75 municipalities to Wynne government: make municipal support mandatory for wind power bids

 

NorthFrontenac

NEWS RELEASE

Municipalities call on Ontario government to make municipal support mandatory for wind power bids

Plevna, June 15, 2016—

Seventy-five municipalities have now endorsed resolutions that call on Ontario’s Independent Electrical System Operator (IESO) to make formal Municipal Support a mandatory requirement in Ontario’s next round of procurement for renewable energy projects.

Mayor Ron Higgins of North Frontenac, who put forward a resolution now supported by other municipalities, says making municipal support mandatory is key to fairness in the process. “It will force proponents to seriously address local concerns when developing these proposals, rather than just going through the motions,” he says.

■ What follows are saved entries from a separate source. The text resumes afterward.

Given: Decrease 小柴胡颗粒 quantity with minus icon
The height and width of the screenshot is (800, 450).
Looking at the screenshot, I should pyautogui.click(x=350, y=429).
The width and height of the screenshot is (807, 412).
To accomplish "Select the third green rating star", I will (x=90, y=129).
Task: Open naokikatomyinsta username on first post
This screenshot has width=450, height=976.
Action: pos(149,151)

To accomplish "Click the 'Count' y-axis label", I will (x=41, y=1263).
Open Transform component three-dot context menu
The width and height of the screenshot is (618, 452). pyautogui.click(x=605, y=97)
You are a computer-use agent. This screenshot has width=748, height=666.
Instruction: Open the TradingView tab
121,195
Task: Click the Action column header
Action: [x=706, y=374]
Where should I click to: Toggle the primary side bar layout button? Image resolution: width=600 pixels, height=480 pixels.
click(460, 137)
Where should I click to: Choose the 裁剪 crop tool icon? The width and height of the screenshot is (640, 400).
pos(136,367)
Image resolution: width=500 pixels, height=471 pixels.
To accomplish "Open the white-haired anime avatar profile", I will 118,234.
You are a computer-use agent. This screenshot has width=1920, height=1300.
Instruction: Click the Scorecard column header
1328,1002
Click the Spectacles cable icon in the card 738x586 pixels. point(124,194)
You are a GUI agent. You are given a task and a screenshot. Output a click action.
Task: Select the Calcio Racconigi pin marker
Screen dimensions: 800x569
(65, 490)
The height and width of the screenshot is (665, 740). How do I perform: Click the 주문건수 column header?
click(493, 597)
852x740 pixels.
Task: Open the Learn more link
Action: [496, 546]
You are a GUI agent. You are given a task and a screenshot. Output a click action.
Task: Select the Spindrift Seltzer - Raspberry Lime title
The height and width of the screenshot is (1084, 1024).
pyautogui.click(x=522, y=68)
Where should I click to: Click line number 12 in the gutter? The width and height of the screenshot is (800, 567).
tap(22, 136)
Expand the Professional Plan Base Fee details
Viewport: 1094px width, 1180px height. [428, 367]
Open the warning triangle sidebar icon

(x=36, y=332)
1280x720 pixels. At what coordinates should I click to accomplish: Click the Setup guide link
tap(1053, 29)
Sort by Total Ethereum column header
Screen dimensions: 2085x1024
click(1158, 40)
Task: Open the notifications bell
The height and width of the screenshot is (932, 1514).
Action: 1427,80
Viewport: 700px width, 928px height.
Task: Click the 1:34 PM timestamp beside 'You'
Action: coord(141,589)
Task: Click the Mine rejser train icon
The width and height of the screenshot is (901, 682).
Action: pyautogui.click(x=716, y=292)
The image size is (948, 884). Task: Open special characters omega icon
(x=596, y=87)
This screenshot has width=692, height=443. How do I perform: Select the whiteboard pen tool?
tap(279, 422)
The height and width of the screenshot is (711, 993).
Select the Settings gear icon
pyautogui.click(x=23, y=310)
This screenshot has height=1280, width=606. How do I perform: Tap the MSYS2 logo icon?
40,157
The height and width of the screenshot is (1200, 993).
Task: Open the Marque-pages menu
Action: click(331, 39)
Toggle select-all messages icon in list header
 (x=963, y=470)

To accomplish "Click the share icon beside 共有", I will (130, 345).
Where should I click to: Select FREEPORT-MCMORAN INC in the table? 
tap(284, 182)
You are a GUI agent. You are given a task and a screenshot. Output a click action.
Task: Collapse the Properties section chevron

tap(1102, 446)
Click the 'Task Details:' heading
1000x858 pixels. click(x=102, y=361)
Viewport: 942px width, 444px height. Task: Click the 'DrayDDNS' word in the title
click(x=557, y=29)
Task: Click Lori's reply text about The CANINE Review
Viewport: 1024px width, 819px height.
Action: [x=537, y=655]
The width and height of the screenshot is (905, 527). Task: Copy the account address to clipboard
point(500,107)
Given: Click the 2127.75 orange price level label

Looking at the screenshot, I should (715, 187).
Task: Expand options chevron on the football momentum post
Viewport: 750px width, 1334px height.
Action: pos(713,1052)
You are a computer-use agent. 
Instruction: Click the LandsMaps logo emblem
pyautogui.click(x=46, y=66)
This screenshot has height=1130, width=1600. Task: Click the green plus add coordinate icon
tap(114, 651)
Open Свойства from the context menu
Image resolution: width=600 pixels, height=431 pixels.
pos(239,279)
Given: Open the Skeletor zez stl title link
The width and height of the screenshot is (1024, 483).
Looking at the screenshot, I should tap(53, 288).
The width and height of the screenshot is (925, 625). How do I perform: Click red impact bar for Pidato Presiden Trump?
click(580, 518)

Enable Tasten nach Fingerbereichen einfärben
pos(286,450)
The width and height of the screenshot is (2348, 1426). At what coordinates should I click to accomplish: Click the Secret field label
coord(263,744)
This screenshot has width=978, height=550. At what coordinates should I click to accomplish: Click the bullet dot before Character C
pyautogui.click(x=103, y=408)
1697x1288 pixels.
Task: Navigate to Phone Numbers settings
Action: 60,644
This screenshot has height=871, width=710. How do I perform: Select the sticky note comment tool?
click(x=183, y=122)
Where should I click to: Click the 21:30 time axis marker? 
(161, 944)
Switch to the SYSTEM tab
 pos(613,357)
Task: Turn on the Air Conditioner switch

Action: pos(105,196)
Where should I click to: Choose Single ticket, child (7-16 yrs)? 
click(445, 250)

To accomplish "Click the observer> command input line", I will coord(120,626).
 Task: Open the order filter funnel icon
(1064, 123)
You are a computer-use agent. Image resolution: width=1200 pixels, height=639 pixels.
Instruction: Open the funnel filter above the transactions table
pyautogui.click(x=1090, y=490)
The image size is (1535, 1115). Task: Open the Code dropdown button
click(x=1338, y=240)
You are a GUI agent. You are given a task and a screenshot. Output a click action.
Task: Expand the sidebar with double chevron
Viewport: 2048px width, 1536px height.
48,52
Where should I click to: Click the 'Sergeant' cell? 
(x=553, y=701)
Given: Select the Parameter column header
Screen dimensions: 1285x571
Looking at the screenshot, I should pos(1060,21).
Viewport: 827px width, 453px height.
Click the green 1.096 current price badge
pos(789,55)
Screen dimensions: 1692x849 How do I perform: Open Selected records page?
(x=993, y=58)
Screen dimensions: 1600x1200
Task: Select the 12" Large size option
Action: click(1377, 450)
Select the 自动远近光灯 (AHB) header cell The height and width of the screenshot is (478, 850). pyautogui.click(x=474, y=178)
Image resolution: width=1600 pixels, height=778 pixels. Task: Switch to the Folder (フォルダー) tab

The IESO process allowed municipalities to express their concerns about wind power projects but that had little impact on the outcome, Higgins says. In spite of the fact that then Energy Minister Chiarelli said a contract in an unwilling community was “virtually impossible,” three of five wind power contracts were awarded in municipalities that did not support the projects proposed by developers.

The municipality of Dutton Dunwich, which also created a mandatory support motion, held a referendum on the wind power project bid there — 84 percent of residents said no. The municipality is now fighting a contract award.

Municipalities across Ontario support these resolutions, including former Energy Minister Chiarelli’s home municipality of Ottawa. Municipalities in Northern Ontario also endorse the resolution.

“Communities know what type of development is appropriate and sustainable,” says North Frontenac Mayor Higgins. “Our resolution points out that utility-scale wind power does not reduce greenhouse gas emissions or appreciably benefit the environment. In fact, in our case, it would have harmed it.”

The recent Environmental Review Tribunal decision revoking the approval for the Ostrander Point wind turbine project underscores the importance of community input into the process of awarding contracts and approving power projects. The community in Prince Edward County went through two appeal hearings and two hearings in court before succeeding in its goal of protecting the environment and endangered wildlife from a power project.

Recent feedback published by the IESO shows that the current bid process was resoundingly condemned by municipal officials and community groups for a lack of openness and transparency.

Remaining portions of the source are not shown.